FERC issued a final rule on March 18 amending its regulations to establish a one-year period for state agencies or other certifying authorities to act on requests for water quality certifications required for a certificate of public convenience and necessity for a natural gas pipeline or an authorization for an liquefied natural gas (LNG) terminal.
Section 401 of the Clean Water Act (CWA) grants states the authority to review for compliance with federal, state, and tribal water quality requirements any discharge into a water of the United States that may result from a proposed activity that requires a federal license or permit. An entity seeking a federal license or permit to conduct activities that may result in a discharge into US navigable waters must provide the federal permitting agency with a water quality certification from the state where the discharge originates or evidence of a waiver. If the state fails or refuses to act on a request for certification within one year, the certificate is waived.

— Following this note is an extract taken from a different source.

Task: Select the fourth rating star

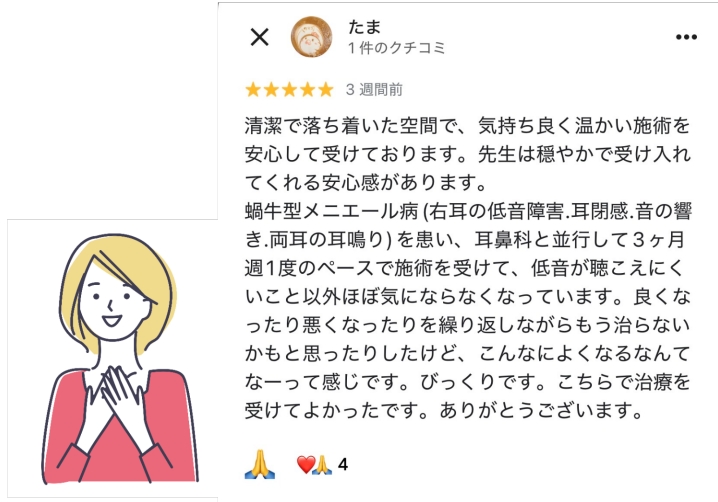Action: point(307,89)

Although the Commission’s practice is to categorically apply a one-year waiver period for water quality certification applications filed in connection with a proposed natural gas or LNG infrastructure project application, that practice has not been codified in the regulations applicable to infrastructure proceedings under the Natural Gas Act (NGA). Through this final rule, the Commission is revising its regulations governing applications for authorizations under NGA Sections 3 and 7 for LNG and natural gas facilities in Parts 153 and 157 to establish this categorical one-year waiver period. The Commission declined to establish case-by-case alternate waiver periods to eliminate the need to construe divergent state requirements.
The Commission added a new subpart (b) to Section 157.22, which applies to applications for a certificate of public convenience and necessity for a natural gas pipeline:
For requests for a water quality certification submitted pursuant to section 401(a)(1) of the Federal Water Pollution Control Act (Clean Water Act) in connection with a project for which authorization is sought from the Commission under section 3 or 7 of the Natural Gas Act, the reasonable period of time during which the certifying agency may act on the water quality certification request is one year from the certifying agency’s receipt of the request. A certifying agency is deemed to have waived the certification requirements of section 401(a)(1) of the Clean Water Act if the certifying agency has not denied or granted certification by one year after the date the certifying agency received a written request for certification.
The general requirements applicable to applications for authorization for an LNG terminal in Section 153.4 of the Commission’s regulations incorporate the procedures set forth in Section 157.22. These revisions will become effective 90 days after publication in the Federal Register.